**DATA TO USE:**
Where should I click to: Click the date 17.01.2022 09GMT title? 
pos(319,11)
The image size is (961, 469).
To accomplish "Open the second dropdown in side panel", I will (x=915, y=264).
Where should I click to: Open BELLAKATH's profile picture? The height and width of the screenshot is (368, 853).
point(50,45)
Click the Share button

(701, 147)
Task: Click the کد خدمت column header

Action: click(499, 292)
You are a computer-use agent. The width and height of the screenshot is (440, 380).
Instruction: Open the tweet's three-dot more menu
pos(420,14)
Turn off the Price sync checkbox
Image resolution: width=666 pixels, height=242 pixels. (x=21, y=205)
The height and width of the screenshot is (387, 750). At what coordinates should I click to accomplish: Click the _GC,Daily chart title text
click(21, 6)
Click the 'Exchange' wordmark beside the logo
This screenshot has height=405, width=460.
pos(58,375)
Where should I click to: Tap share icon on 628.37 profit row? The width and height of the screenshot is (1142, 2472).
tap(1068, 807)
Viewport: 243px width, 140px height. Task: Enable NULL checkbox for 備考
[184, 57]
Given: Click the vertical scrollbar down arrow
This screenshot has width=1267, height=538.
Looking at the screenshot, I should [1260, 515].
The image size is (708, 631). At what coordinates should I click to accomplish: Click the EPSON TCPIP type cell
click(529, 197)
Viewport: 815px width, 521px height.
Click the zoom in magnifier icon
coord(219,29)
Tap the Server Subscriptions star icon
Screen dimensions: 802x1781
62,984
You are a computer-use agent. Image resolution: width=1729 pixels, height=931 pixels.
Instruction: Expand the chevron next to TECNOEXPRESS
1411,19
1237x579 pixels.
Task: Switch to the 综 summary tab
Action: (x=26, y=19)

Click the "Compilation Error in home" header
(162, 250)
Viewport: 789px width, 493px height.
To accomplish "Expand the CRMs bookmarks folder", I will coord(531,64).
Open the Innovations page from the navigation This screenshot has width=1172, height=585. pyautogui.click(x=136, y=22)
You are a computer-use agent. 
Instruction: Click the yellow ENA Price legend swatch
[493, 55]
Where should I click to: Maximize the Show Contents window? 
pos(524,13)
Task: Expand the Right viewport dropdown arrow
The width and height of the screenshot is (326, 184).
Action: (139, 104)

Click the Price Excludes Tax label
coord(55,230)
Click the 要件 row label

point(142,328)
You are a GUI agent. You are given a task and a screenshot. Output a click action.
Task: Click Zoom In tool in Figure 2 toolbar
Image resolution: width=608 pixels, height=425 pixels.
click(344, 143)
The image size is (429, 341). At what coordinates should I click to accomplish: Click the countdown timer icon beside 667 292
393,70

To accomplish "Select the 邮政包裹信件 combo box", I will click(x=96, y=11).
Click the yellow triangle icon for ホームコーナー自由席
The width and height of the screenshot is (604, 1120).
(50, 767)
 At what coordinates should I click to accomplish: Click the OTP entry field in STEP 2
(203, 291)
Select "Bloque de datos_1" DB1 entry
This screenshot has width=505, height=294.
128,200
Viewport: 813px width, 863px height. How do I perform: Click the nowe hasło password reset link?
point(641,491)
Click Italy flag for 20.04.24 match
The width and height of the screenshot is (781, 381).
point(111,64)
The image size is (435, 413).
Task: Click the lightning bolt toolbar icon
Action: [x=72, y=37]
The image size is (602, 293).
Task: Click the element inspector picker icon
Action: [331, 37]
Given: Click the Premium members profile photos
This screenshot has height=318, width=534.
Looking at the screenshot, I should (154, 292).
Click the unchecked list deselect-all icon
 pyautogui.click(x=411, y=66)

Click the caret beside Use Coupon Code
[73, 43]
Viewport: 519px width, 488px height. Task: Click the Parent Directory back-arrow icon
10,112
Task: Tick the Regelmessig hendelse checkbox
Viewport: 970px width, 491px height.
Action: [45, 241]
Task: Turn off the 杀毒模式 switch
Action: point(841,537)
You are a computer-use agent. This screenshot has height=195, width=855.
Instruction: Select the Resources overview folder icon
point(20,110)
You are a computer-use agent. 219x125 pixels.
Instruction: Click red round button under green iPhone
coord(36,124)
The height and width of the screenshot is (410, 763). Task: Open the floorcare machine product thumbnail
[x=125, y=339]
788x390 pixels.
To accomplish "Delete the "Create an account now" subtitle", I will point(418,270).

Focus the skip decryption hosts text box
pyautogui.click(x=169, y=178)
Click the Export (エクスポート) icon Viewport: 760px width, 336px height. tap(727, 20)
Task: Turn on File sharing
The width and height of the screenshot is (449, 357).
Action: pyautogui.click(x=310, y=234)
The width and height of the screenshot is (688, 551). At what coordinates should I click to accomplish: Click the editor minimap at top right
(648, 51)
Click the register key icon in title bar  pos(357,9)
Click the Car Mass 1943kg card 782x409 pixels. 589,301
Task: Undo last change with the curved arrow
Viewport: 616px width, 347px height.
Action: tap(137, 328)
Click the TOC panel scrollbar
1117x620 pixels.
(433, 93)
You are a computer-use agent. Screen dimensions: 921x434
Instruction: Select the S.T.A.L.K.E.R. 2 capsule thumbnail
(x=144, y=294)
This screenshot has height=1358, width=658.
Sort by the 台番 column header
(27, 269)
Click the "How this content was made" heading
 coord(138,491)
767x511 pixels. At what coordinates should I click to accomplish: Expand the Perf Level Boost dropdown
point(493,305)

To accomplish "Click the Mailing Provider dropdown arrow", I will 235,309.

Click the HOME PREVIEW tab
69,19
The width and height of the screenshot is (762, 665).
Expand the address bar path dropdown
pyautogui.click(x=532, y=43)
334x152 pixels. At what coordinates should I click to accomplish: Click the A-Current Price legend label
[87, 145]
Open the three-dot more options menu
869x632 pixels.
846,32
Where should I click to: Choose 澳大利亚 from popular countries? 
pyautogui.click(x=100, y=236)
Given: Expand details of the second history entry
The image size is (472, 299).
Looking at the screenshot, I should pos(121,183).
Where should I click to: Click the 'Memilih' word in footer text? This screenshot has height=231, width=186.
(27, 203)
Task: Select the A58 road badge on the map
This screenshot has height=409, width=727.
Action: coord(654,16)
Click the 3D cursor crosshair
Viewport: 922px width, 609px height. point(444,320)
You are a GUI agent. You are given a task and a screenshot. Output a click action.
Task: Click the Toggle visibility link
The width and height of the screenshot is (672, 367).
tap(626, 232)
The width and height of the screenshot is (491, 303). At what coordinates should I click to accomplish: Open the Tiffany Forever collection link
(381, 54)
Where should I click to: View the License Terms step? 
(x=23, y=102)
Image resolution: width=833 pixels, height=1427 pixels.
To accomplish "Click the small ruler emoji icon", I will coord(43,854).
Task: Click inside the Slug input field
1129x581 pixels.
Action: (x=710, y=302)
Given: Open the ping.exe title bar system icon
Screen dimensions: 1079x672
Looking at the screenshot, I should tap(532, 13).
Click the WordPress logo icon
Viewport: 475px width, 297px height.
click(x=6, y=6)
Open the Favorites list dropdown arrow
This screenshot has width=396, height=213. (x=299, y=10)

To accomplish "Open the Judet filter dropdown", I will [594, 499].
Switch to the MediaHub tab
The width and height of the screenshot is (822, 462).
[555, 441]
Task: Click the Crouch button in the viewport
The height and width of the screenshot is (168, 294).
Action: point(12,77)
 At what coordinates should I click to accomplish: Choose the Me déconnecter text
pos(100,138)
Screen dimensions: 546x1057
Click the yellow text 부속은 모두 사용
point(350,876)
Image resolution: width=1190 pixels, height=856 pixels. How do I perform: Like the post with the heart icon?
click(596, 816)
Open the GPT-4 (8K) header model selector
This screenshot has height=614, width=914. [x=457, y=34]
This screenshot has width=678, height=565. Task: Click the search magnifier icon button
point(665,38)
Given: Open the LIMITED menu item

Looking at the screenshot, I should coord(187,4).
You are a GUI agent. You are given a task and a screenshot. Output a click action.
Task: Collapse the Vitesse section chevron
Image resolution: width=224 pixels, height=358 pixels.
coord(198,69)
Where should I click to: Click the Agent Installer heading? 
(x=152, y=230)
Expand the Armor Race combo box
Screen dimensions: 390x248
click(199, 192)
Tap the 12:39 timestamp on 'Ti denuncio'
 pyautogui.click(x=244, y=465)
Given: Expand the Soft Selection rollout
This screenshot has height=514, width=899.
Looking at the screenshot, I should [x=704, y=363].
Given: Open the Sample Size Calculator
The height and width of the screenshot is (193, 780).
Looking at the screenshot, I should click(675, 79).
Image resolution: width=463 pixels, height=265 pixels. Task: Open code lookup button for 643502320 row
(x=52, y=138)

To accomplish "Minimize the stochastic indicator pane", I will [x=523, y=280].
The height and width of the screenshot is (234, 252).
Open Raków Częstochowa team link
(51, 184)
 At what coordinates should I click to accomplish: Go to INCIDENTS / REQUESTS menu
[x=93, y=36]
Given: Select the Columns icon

**EXERCISE GOAL:** In the records above, find each line with the string "second" and list it.

**EXERCISE OUTPUT:**
To accomplish "Open the second dropdown in side panel", I will (x=915, y=264).
Given: Expand details of the second history entry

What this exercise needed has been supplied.